═══ INFORMATION PROVIDED ═══

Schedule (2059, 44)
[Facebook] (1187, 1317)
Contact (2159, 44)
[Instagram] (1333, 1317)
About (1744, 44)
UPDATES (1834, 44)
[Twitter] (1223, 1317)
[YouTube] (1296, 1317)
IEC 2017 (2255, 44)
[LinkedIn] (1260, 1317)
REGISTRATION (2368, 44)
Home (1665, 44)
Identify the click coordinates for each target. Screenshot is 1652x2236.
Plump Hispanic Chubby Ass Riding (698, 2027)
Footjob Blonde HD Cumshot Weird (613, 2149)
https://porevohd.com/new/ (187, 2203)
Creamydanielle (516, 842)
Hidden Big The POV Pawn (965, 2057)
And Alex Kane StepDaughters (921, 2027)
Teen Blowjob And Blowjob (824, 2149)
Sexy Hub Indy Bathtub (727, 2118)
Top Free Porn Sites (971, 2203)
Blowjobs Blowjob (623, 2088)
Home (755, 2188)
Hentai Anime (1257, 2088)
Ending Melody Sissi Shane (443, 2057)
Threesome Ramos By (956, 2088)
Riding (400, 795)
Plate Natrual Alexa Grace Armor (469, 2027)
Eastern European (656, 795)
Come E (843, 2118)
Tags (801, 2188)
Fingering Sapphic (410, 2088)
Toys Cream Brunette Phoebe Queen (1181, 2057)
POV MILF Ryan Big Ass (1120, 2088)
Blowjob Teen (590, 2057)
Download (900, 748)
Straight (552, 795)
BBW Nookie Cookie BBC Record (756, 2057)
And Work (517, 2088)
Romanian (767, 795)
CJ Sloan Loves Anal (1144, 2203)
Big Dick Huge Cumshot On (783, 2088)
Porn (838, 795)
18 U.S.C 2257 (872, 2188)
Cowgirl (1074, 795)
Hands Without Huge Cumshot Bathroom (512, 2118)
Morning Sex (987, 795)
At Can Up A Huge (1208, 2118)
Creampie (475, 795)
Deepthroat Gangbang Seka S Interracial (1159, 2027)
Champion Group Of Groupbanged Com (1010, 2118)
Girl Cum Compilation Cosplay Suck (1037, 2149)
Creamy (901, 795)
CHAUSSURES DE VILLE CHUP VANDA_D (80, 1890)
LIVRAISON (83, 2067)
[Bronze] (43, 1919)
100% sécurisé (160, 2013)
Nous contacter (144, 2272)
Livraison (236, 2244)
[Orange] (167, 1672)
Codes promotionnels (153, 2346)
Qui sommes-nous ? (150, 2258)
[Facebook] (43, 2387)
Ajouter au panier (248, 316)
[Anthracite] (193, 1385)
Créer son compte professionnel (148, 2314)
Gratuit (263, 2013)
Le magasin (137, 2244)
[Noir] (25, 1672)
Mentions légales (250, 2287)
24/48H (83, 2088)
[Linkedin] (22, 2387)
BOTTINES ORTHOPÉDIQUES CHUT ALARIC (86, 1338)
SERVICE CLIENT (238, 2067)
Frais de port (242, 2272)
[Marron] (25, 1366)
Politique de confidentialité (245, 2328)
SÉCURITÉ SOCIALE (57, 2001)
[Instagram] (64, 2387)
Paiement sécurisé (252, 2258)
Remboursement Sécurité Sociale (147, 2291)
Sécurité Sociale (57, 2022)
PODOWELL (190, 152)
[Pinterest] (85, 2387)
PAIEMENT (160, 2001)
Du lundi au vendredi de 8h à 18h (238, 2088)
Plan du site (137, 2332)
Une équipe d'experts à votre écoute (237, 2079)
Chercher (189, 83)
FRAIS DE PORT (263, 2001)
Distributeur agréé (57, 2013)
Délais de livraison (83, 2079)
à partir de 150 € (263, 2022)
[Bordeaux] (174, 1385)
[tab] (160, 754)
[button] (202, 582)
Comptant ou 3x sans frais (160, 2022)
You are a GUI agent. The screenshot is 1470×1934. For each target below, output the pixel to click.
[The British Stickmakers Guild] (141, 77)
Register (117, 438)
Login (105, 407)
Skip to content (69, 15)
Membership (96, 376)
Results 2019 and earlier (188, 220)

═══

__YOUR OBJECTIVE__
Each line of the data should be transcribed exactly.

__ANSWER BELOW__
Schedule (2059, 44)
[Facebook] (1187, 1317)
Contact (2159, 44)
[Instagram] (1333, 1317)
About (1744, 44)
UPDATES (1834, 44)
[Twitter] (1223, 1317)
[YouTube] (1296, 1317)
IEC 2017 (2255, 44)
[LinkedIn] (1260, 1317)
REGISTRATION (2368, 44)
Home (1665, 44)
Identify the click coordinates for each target. Screenshot is 1652x2236.
Plump Hispanic Chubby Ass Riding (698, 2027)
Footjob Blonde HD Cumshot Weird (613, 2149)
https://porevohd.com/new/ (187, 2203)
Creamydanielle (516, 842)
Hidden Big The POV Pawn (965, 2057)
And Alex Kane StepDaughters (921, 2027)
Teen Blowjob And Blowjob (824, 2149)
Sexy Hub Indy Bathtub (727, 2118)
Top Free Porn Sites (971, 2203)
Blowjobs Blowjob (623, 2088)
Home (755, 2188)
Hentai Anime (1257, 2088)
Ending Melody Sissi Shane (443, 2057)
Threesome Ramos By (956, 2088)
Riding (400, 795)
Plate Natrual Alexa Grace Armor (469, 2027)
Eastern European (656, 795)
Come E (843, 2118)
Tags (801, 2188)
Fingering Sapphic (410, 2088)
Toys Cream Brunette Phoebe Queen (1181, 2057)
POV MILF Ryan Big Ass (1120, 2088)
Blowjob Teen (590, 2057)
Download (900, 748)
Straight (552, 795)
BBW Nookie Cookie BBC Record (756, 2057)
And Work (517, 2088)
Romanian (767, 795)
CJ Sloan Loves Anal (1144, 2203)
Big Dick Huge Cumshot On (783, 2088)
Porn (838, 795)
18 U.S.C 2257 (872, 2188)
Cowgirl (1074, 795)
Hands Without Huge Cumshot Bathroom (512, 2118)
Morning Sex (987, 795)
At Can Up A Huge (1208, 2118)
Creampie (475, 795)
Deepthroat Gangbang Seka S Interracial (1159, 2027)
Champion Group Of Groupbanged Com (1010, 2118)
Girl Cum Compilation Cosplay Suck (1037, 2149)
Creamy (901, 795)
CHAUSSURES DE VILLE CHUP VANDA_D (80, 1890)
LIVRAISON (83, 2067)
[Bronze] (43, 1919)
100% sécurisé (160, 2013)
Nous contacter (144, 2272)
Livraison (236, 2244)
[Orange] (167, 1672)
Codes promotionnels (153, 2346)
Qui sommes-nous ? (150, 2258)
[Facebook] (43, 2387)
Ajouter au panier (248, 316)
[Anthracite] (193, 1385)
Créer son compte professionnel (148, 2314)
Gratuit (263, 2013)
Le magasin (137, 2244)
[Noir] (25, 1672)
Mentions légales (250, 2287)
24/48H (83, 2088)
[Linkedin] (22, 2387)
BOTTINES ORTHOPÉDIQUES CHUT ALARIC (86, 1338)
SERVICE CLIENT (238, 2067)
Frais de port (242, 2272)
[Marron] (25, 1366)
Politique de confidentialité (245, 2328)
SÉCURITÉ SOCIALE (57, 2001)
[Instagram] (64, 2387)
Paiement sécurisé (252, 2258)
Remboursement Sécurité Sociale (147, 2291)
Sécurité Sociale (57, 2022)
PODOWELL (190, 152)
[Pinterest] (85, 2387)
PAIEMENT (160, 2001)
Du lundi au vendredi de 8h à 18h (238, 2088)
Plan du site (137, 2332)
Une équipe d'experts à votre écoute (237, 2079)
Chercher (189, 83)
FRAIS DE PORT (263, 2001)
Distributeur agréé (57, 2013)
Délais de livraison (83, 2079)
à partir de 150 € (263, 2022)
[Bordeaux] (174, 1385)
[tab] (160, 754)
[button] (202, 582)
Comptant ou 3x sans frais (160, 2022)
You are a GUI agent. The screenshot is 1470×1934. For each target below, output the pixel to click.
[The British Stickmakers Guild] (141, 77)
Register (117, 438)
Login (105, 407)
Skip to content (69, 15)
Membership (96, 376)
Results 2019 and earlier (188, 220)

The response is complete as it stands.